Flat Back Syndrome

What are the goals of surgery for Flatback Syndrome?

 

Flatback syndrome is a condition of spinal imbalance after spinal surgery which leads to symptoms such as pain, fatigue, a sensation of falling forward, and stooping at the end of the day. This condition is not uncommon after scoliosis correction using the Harrington rod and technique. The cause of this syndrome is related to the straightening of the scoliosis curve which by the same token straightens the normal lumbar lordosis necessary for good spinal balance. Most people can compensate for this surgically created imbalance for many years, however eventually it hurts more and more. Effective treatment of this condition requires a perfect realignment of the spine to restore the most ideal balance. It is also important in young adults with this problem, to preserve the last intervertebral discs at the bottom of the spine to preserve mobility.

 

Corrective surgery for flatback correction consist of Harrington rod removal, osteotomies of the fusion mass and replacement of instrumentation to maintain the corrected position of the spine until healing of the osteotomies. The new instrumentation is permanently left in place. This surgery is complex and requires significant expertise and experience. We have recently published a scientific paper in ‘Spine’ on Flatback (Vol 22, October 15 1997) and a simpler description of the same problem in ‘Back Talk’ (Vol.20 #1 Jan-Feb.1997).

What does Flatback Syndrome mean?

 

The back (the spine) is a very complex structure. Each vertebra’s anatomy is different to to participate in the global structure and function of the spine. Carrying and protecting nerve structures from the brain to the limbs, bearing the weight of the head and body and keeping stability while allowing smooth motion are all part of the demands placed upon the spinal column. The succession of four natural spine curves balancing each other in the sagittal plane permits meeting the above-mentioned challenges. When the natural curves are modified good balance and function is compromised. When anatomic changes cause the curves to become straightened leading to a pitched forward posture, pain, imbalance fatigue and dysfunction develop. This is called the “Flatback” and is most commonly related to spinal fusion performed for scoliosis surgery.

 

My doctor said that my balance was bad, he also talked about
malalignment of my Spine. What does this mean?

 

Most likely, he is referring to your clinical and radiological evaluation, which may reveal a departure from the definition of good acceptable balance of a fused spine.

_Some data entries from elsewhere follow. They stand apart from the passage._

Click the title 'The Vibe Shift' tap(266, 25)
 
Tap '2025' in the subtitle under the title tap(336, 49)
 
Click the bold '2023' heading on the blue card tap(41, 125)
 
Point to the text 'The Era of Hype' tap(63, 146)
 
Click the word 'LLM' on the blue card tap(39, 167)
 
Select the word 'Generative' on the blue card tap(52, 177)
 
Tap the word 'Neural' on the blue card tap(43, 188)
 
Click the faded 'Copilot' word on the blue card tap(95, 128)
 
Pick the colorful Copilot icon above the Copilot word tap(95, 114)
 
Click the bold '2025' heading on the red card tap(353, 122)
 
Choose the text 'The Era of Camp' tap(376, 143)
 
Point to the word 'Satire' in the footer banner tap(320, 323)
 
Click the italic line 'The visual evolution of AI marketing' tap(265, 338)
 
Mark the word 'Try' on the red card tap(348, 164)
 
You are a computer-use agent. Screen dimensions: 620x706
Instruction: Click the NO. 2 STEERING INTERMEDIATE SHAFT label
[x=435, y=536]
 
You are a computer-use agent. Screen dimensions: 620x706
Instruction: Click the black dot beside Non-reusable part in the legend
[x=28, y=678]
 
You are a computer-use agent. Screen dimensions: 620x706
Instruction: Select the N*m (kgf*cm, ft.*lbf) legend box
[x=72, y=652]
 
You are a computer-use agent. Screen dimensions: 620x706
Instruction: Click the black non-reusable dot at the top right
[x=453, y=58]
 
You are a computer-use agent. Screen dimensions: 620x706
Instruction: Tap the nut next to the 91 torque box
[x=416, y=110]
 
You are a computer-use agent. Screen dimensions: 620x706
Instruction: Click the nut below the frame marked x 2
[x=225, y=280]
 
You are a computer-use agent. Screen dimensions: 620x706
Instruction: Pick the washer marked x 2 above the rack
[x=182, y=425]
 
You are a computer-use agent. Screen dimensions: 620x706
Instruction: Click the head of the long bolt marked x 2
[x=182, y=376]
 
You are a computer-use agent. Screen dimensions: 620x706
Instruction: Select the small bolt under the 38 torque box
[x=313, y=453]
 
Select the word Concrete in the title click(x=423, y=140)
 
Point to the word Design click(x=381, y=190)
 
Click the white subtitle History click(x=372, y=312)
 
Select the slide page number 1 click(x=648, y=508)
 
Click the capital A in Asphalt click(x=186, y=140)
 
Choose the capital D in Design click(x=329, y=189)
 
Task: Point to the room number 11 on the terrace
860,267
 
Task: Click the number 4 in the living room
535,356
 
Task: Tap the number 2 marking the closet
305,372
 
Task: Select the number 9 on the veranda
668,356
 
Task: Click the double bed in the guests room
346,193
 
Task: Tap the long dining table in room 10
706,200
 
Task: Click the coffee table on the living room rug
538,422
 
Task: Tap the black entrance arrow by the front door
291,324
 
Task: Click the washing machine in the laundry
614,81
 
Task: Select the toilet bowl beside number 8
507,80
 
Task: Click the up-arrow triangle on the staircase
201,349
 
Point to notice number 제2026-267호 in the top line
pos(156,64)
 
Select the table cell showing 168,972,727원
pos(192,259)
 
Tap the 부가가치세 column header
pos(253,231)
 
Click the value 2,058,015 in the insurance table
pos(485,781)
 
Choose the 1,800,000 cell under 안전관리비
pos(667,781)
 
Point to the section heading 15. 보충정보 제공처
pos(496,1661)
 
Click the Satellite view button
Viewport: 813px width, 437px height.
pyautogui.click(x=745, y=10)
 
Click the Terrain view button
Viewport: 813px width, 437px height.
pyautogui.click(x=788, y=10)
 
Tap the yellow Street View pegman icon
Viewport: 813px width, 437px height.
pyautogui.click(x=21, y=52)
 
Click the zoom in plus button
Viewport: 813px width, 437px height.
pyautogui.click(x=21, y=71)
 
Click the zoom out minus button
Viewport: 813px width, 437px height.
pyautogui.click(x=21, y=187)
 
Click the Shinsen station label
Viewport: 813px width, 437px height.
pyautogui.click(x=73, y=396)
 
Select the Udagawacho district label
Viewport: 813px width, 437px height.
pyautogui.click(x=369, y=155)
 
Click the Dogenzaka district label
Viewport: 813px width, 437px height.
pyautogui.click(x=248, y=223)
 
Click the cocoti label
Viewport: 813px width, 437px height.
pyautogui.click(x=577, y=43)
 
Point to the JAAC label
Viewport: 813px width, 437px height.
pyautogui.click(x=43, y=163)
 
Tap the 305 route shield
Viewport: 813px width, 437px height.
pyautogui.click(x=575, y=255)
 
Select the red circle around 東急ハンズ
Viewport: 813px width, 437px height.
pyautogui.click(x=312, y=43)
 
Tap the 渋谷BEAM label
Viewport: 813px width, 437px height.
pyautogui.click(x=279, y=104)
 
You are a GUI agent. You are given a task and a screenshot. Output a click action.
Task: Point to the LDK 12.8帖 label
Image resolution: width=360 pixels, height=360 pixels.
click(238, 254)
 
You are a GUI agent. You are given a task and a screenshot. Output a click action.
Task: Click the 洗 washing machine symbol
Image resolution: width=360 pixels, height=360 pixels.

In a standing position the head is above the pelvis and the gravity line (plumb line) dropped from the center of the head (odontoid process of C2) should fall between the two ankles passing by the middle of the sacrum.

 

The plumb line projects on a sagittal film from the odontoid process to mid distance between the sacral promontory and the projection of the femoral heads. If the evaluation showed the gravity line anteriorly displaced it means that the spine is out of balance as a result of malalignment. Other clues to flatback are a flexed position of the hips and sometimes a hyperextension of the upper back and neck.